25°37' с. ш. / 19°14' з. д.

Африка снова близко, но — как пустыня. Она не может добраться до нас, ведь у нас опять западные ветры. А они слишком прохладные. Пустыня их опасается. Они постоянно выгружают свой дождь.

Поэтому снаружи по ночам не всегда приятно. Мой друг, клошар, само собой, привык к этому. С него я беру пример.

Сюда же относится: он никогда не помогает мне, даже с креслом-каталкой. Это главное условие нашей дружбы. Мы не обременяем друг друга. Ведь для того он и стал клошаром, чтобы ни о чем больше не заботиться, кроме своих кроссвордов. Нам, Lastotschka, может мниться, что это странно. Хотя само это слово не укладывается в рамки обычного. Но я думаю, именно это делает его желанным для всех пассажиров. Что он воплощает их неисполнимое желание. В нормальной ситуации они воротили бы нос от такого, как он. Но на корабле всё особенное. Так что нет никого свободнее, чем он. Ему хватает мужества и внутренней уверенности, чтобы ради них отказаться от всяческого комфорта. Он скорее будет голодать, нежели пожертвует своей свободой ради дома или квартиры. Или автомобиля.

Кто это сказал, дескать, все свое ношу с собой? Поэтому мне и в голову не приходит о чем-то его просить, даже чтобы он помог мне одолеть рампу. Скорее я сам хотел бы время от времени ставить ему на стол бутылку красного. Но даже это было бы нарушением дружбы. Ибо тем самым я бы себя возвысил над ним — в качестве, так сказать, мецената. Другим пассажирам это позволительно, поскольку они не близки к нему. И уж тем более он не близок к ним.

Ему не нужно ничего говорить, чтобы я это знал. Тем задушевнее сидим мы вместе. Слова только помешали бы. Но недавно после концерта, когда почти все ушли, со мной кое-что произошло.
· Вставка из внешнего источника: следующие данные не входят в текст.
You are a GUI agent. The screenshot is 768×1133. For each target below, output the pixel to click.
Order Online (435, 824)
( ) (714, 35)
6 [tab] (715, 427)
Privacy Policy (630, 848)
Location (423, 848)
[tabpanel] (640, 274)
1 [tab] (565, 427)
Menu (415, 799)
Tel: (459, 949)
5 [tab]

Отчего и возникла необходимость, чтобы я бодрствовал уже с раннего утра. Из-за внезапного начинающегося кавардака я в это время обычно отправляюсь спать. Из-за усердия, с которым отдраивают палубу. Когда протирают столы и стулья. А потом уже выходят первые пассажиры, привыкшие вставать рано. Они все берут с сервировочного столика, выставленного перед плавательным бассейном, свою первую чашку кофе или чая. Так что тишины в любом случае не будет.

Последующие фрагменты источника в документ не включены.